Хотя открытых признаний не прозвучало, но ветераны рассчитывали не только на всеобщее признание, уважение, престиж, но также на общественные позиции, хорошую работу после войны — то есть на моральную и материальную компенсации. Причем хотели получить все моментально, одним махом. Вместо этого боевые награды самой высокой степени получили люди, толком даже не воевавшие…
Кумовство, непотизм, блат захлестнули всю сферу распределения наград, позиций, пенсий. Можно только вообразить себе каких невероятных усилий стоило властям произвести разоружение в атмосфере подобного отношения ветеранов и чиновники прибегали часто к крайним мерам, умножающим травмированность. В конце 1995 началось всеобщее разоружение. Все как-то сразу переменилось. Посты уже были законные, с колючей проволокой, органы, милиция заработали. Стали отбирать у кого трофейные автоматы, снаряды, гранатометы. Типа, война окончилась, а то потом начнете друг друга стрелять. Там уже не смотрели, воевал-не воевал. Инвалидов с коляски швыряли, избивали, чтоб оружие вернул и анашу не курил… А я, признаться, сидел на анаше… предлагали людей сдать, кто продавал анашу. Я этого не сделал… (Эрик). Такой язык и манеры сильно отличались от того, КАК с ними разговаривали и обращались, когда в них нуждались и когда их молодые тела, зоркие глаза и искренние порывы были использованы как ресурс для победы и выхода из кризиса.
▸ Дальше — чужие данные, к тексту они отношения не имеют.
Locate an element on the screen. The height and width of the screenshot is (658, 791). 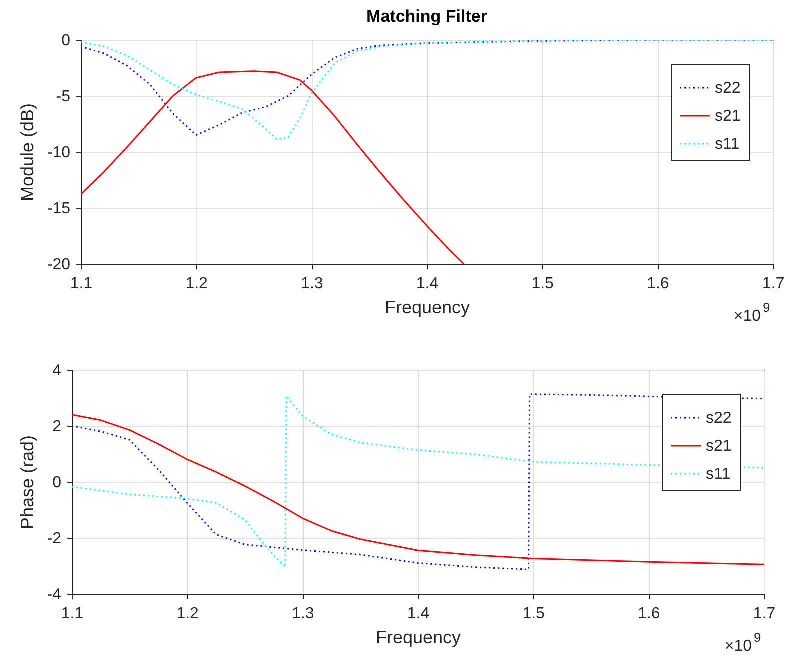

Такого рода авторитарные подходы, закручивание гаек не просто усугубляли проявления синдрома, но прямо выталкивали ветеранов за пределы новоиспеченного государства, построенного их руками и их телами. Опыт полученный ими на чужбине (обычно в России) сильно отличался от военного, и часто это бывало другим видом рисковых практик хождения по краю. С другой стороны они оказывались в своего рода tabula-rasa-среде, где над ними не давлел их биографический багаж и с ними обращались как с потенциально «нормальными», что в общем-то чрезвычайно помогло их стабилизации и реинтеграции в мирные условия.Большинство ветеранов после войны постоянно шли на конфронтацию с властями, теряя часто чувство Реальности и не желая считаться с условиями социальной игры. Практически все ветераны, великолепно приспособленные к ситуациям опасности, чрезвычайно трудно приспосабливались к нормальной жизни. Фронтовой максимализм[283]
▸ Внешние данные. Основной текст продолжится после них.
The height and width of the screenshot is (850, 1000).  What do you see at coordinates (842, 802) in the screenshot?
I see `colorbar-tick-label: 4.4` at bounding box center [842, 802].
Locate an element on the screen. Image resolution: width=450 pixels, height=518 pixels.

и ценности они переносили в мирную жизнь, проявляя крайнюю негибкость. Мир как-то бескомпромиссно и без полутонов стал делиться на черное и белое, а чувство социальной справедливости как-то особенно резко обострилось. Сказать к чести властей, они старались изо всех сил быть жизнеутверждающими и жизнеспособными, хотя вековые привычки патримониальности, конечно, никуда не делись.